_Exercise requirements:_
Please extract every line below and copy each one word for word, with nothing changed.

_Items stored from a collection:_
↓↓↓

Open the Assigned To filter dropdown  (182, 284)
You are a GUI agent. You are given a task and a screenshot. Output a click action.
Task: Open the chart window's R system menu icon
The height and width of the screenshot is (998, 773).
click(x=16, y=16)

↑↑↑

_Full solution:_
Open the Assigned To filter dropdown  (182, 284)
You are a GUI agent. You are given a task and a screenshot. Output a click action.
Task: Open the chart window's R system menu icon
The height and width of the screenshot is (998, 773).
click(x=16, y=16)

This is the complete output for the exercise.